### ABOUT THIS TASK
Go through the lines below and copy any that hold the string "status".

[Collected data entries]
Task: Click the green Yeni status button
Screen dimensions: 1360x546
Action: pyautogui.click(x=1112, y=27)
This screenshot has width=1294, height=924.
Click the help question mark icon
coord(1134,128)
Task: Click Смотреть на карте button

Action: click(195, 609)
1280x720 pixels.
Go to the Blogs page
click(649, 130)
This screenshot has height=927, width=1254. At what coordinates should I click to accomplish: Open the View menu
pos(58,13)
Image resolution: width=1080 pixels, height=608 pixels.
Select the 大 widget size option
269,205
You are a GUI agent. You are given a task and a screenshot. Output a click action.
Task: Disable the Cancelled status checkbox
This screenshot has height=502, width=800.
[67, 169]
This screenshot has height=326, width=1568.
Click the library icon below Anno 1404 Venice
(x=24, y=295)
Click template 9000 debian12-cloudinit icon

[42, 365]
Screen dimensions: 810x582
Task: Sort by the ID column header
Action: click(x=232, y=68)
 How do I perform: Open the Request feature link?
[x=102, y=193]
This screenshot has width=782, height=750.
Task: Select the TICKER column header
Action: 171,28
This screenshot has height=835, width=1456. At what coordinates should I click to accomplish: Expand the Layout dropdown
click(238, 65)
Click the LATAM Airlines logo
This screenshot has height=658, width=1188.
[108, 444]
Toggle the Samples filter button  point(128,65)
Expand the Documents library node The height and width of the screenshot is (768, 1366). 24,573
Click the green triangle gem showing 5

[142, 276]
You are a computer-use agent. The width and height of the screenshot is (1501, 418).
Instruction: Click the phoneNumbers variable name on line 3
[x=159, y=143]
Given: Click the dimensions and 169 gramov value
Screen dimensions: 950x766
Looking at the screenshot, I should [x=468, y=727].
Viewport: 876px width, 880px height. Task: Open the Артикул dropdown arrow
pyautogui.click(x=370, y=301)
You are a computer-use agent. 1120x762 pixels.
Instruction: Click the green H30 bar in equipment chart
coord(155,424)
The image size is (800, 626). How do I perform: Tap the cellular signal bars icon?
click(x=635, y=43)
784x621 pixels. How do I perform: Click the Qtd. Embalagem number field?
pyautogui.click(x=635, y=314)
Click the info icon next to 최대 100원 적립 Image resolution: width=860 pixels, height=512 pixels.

### TASK ANSWER
Task: Click the green Yeni status button
Task: Disable the Cancelled status checkbox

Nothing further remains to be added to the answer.